The Mighty and Adored

Editor’s Note: This article previously appeared in a different format as part of The Atlantic’s Notes section, retired in 2021.

Ladies and gentlemen, Brian Stelfreeze…

When I took on Black Panther last year, one Wakandan institution that really interested me was the Dora Milajae—the all-female troop of bodyguards to the King and potential wives. My misgivings about them and their portrayal are a matter of record. But you can’t just walk into a comic book and disregard everything you have misgivings about without really violating the soul of the book itself. You can however look at those things from another perspective.

What we really tried to do is depict the Dora Milajae—as much as possible—from their own perspective, and not from T’Challa’s.

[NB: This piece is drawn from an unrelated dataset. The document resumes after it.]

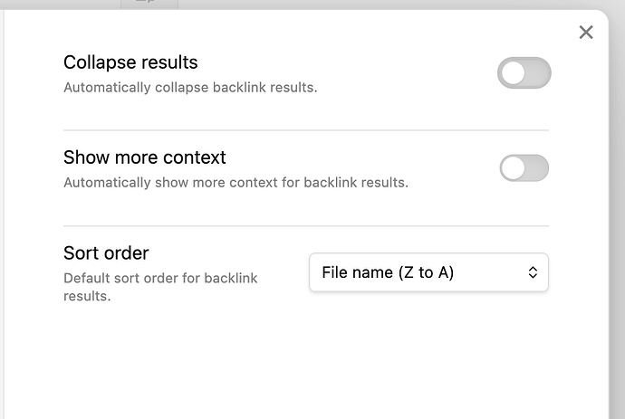Click the up-down chevron in sort dropdown
The width and height of the screenshot is (625, 419).
click(x=533, y=272)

When writing and drawing them, we tried not to think so much about what T’Challa sees—or what the average male comic fan wants to see—but to imagine what the characters, themselves, would see. We really wanted them to have their own interior lives and motives, independent of T’Challa.

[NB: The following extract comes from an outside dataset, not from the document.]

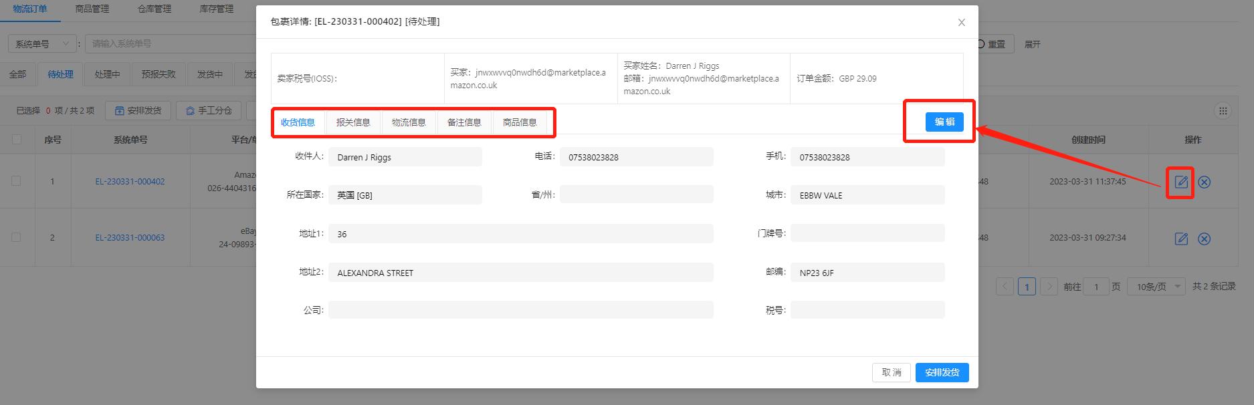Click 展开 to expand search filters
1254x405 pixels.
1032,44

Costuming is so important in comics and while Brian hit early on with a cool Midnight Angel costume, we didn’t really think as much about the broader order of the Dora Milajae. But last week Brian sent in a fantastic cover sketch that forced us to start thinking harder about it. Basically the cover featured the Doras in their old school uniforms and we both wanted something that better reflected their own self-regard, their own form and function as warriors. I had no idea what this might look like. I sent some vague notes about “something that mirrors the Midnight Angels—but maybe lighter.” I wanted to be as if the Midnight Angels are wearing plate-mail, I imagine the Doras in some sort of chain-mail. If the Midnight Angels were paladins, then the Doras were our rangers.

The image above—which I think is just incredible—is Brian’s breathtaking response. There are all sorts of opportunities for weaponry and defense in these suits that we will be employing. I have to say that working with both Brian and Black Panter’s colorist, Laura Martin, has just been incredible. It’s never been the case for me, as a storyteller, that I had two people who could take a notion I had in my head, run with it, remix it, clarify it, color it and then make it their own.

It’s an amazing thing to be a part of.